Quels sont les freins à l’investissement responsable qui subsistent aujourd’hui, en 2025 ?
D’une manière générale, les Français n’ont pas une culture économique et financière très développée, ça aussi c’est quelque chose de culturel. Ils ne savent pas toujours comment s’y prendre. C’est aussi l’une des raisons qui expliquent le succès des livrets réglementés : ils donnent l’impression d’aller dans le bon sens sans risquer de perdre de l’argent. Ceux qui ont un patrimoine important savent comment s’y prendre, mais pour ceux qui ont une épargne plus modeste, c’est plus compliqué. Ils n’ont pas toujours le réflexe de solliciter leur conseiller bancaire ou un conseiller financier. D’autant que, jusqu’à récemment, les conseillers étaient très peu formés sur les sujets de finance durable. Les personnes qui voulaient investir au-delà de leur livret se voyaient souvent proposer une assurance-vie.

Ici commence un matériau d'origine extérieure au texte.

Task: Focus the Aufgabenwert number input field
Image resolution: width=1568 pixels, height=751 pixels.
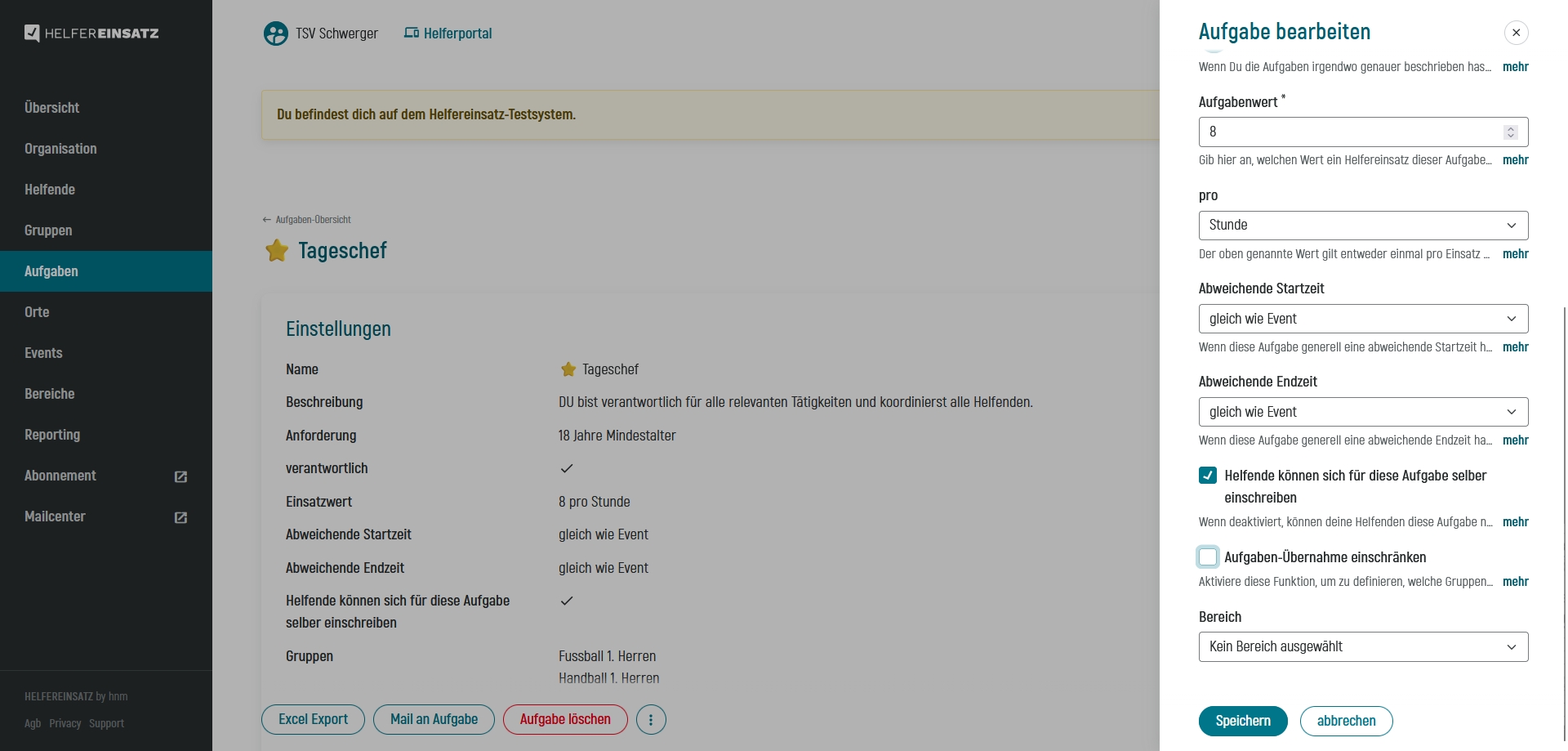Action: coord(1348,132)
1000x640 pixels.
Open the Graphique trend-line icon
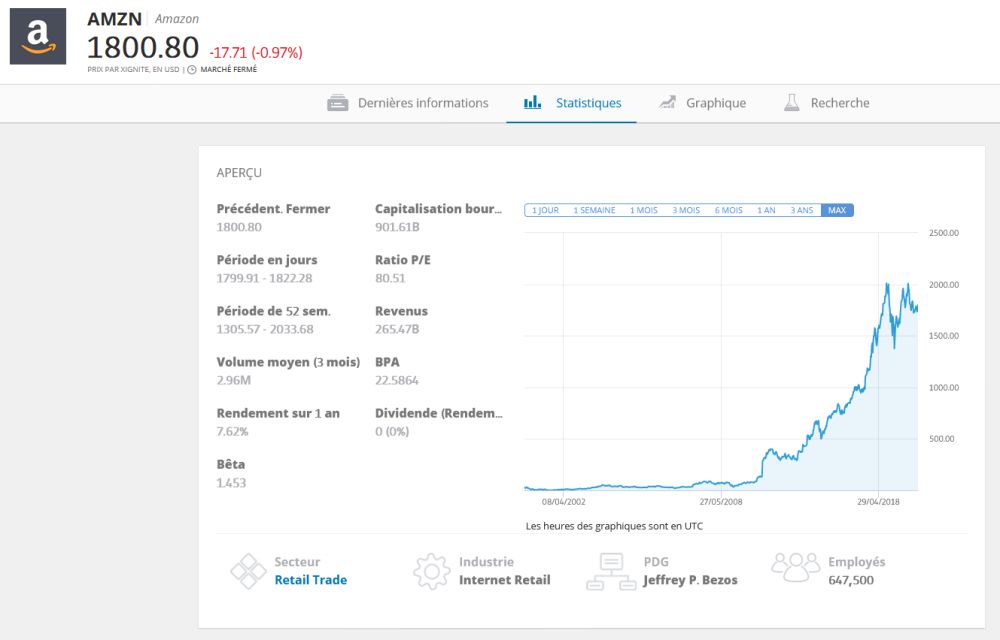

Grâce au label ISR, (les épargnants) pourront soutenir des entreprises qui ont un impact positif sur les problématiques actuelles telles que l’environnement, la biodiversité ou les enjeux sociaux et sociétaux.

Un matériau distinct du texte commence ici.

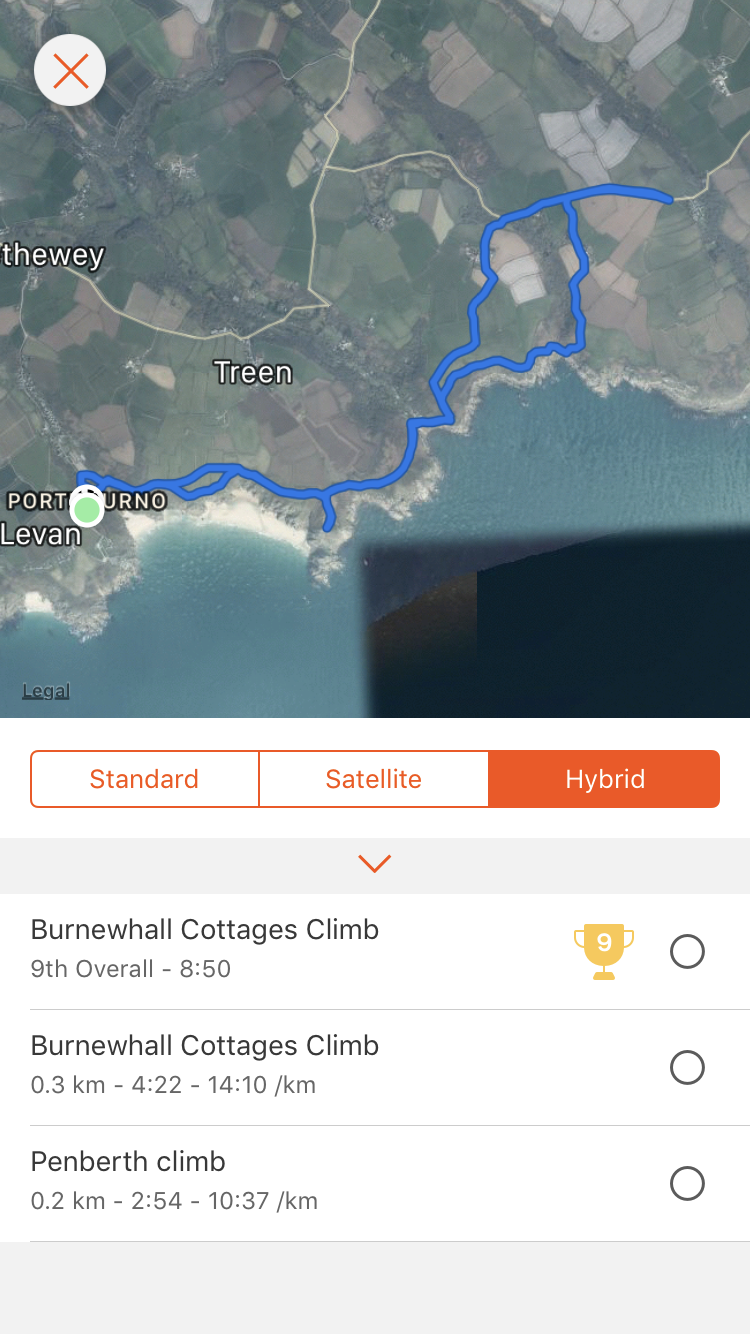
Task: Open Burnewhall Cottages Climb 4:22 effort row
Action: (375, 1067)
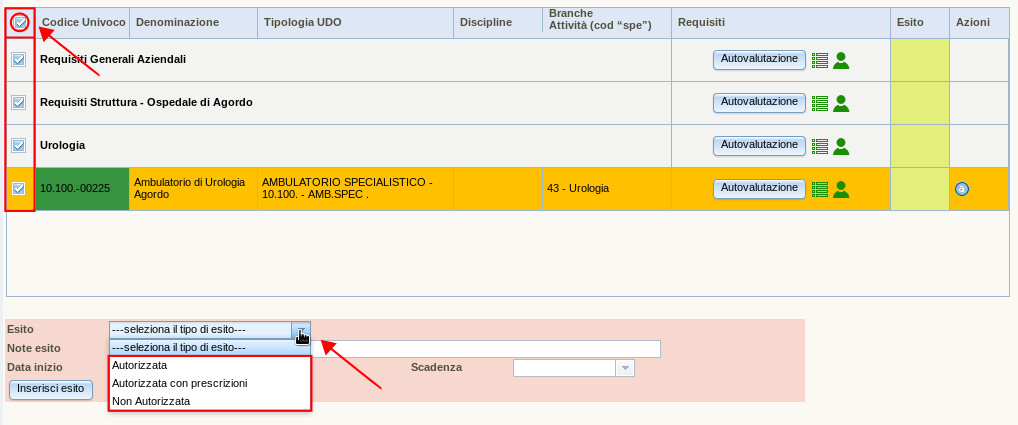Image resolution: width=1018 pixels, height=425 pixels.
Task: Click the blue action icon in Azioni column
Action: point(962,188)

Pour nous, l'enjeu consiste à expliquer ce qui existe et à fournir des moyens simples pour permettre aux épargnants d'investir dans des fonds qui correspondent à leurs valeurs. Mais ça ne peut pas se faire en parlant uniquement aux épargnants, il faut qu’il y ait de la formation chez les conseillers financiers. C’est une action collective dont chacun est convaincu de l’intérêt. La force du label ISR c’est de fournir une réponse simple : ça ne répond pas à toutes les questions mais, quand on investit dans un fonds labellisé, on sait qu’il y a un cahier des charges précis et donc on sait ce qu’on finance. Bien sûr, il y a un peu de défiance, c’est normal. C’est avant tout lié à une méconnaissance : quand on ne connaît pas, on se méfie. D’où l’effort supplémentaire d’information qui est nécessaire, pour que les gens puissent faire leurs choix en toute connaissance de cause. C'est ce qu’on essaye de faire depuis trois ans, et c’est pour ça qu’on a changé un certain nombre de choses sur le référentiel. Nous voulons renforcer la confiance dans le label.
L’un des objectifs de cette réforme du label ISR était donc d’attirer davantage le grand public ?
Oui, notre objectif initial était d’augmenter l’exigence et donc la confiance. Cela a entraîné une baisse de 28 % des fonds labellisés au 1er janvier 2025, par rapport à 2024, mais les fonds qui sont restés sont ceux qui correspondaient réellement au niveau d’exigence que l’on souhaitait mettre en place, ou qui se sont transformés pour s’y conformer. Et depuis, le nombre de fonds labellisé est reparti à la hausse : on est passé de 930 fonds en mars 2025 à 1 008 au 31 août 2025. Donc, contrairement à ce qu’on entend parfois, les gestionnaires de fonds continuent de créer des fonds exigeants, en phase avec le nouveau référentiel du label ISR.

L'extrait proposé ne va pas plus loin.